To be done —
Please rewrite the stretch of the listing from the line containing "This screenshot has height=675, width=1200." through the line containing "Task: Click the TradingView logo icon" as a Markdown table with the columns Row and Line, one row per line with blank lines omitted.

— Start Records —

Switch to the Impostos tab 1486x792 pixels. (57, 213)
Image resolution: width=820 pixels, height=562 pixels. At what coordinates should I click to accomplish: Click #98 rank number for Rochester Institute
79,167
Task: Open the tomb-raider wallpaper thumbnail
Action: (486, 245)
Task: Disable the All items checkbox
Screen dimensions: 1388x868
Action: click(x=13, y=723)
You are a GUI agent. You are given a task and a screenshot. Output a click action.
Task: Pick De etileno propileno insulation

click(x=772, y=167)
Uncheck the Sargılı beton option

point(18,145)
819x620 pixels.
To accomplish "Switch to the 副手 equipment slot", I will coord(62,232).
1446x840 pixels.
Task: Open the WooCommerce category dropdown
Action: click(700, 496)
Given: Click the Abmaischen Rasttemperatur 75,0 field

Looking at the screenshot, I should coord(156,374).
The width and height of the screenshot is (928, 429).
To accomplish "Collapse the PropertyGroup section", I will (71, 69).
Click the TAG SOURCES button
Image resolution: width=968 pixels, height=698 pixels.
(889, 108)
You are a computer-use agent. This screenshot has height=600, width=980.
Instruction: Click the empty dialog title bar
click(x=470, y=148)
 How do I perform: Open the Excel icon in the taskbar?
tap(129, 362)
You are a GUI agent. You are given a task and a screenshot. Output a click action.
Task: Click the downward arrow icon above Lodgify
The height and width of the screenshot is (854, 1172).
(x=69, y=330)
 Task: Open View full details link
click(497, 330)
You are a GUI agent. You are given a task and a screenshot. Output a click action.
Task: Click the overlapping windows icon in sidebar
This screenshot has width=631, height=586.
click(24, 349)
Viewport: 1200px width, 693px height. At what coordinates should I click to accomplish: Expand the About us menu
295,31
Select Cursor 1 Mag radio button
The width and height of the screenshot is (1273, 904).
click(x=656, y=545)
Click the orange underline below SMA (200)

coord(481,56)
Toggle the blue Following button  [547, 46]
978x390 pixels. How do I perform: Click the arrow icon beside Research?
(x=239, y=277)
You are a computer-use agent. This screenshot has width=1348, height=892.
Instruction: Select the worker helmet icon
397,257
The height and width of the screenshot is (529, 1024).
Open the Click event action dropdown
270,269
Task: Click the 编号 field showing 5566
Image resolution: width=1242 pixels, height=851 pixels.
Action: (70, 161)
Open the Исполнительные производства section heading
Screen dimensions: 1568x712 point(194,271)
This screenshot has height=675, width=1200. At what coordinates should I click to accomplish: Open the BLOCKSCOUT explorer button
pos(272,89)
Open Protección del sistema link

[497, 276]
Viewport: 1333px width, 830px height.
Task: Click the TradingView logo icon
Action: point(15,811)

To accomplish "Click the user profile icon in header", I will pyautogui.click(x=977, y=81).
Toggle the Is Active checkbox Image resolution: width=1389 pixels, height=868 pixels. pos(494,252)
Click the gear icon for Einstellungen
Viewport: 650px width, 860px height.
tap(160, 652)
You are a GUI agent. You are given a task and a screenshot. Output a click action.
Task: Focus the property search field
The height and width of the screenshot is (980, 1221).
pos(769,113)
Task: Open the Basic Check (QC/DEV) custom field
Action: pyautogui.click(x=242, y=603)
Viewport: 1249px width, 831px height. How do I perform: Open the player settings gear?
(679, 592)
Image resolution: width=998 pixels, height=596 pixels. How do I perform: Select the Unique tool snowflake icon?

— End Records —

Answer in full —
| Row | Line |
|---|---|
| 1 | This screenshot has height=675, width=1200. At what coordinates should I click to accomplish: Open the BLOCKSCOUT explorer button |
| 2 | pos(272,89) |
| 3 | Open Protección del sistema link |
| 4 | [497, 276] |
| 5 | Viewport: 1333px width, 830px height. |
| 6 | Task: Click the TradingView logo icon |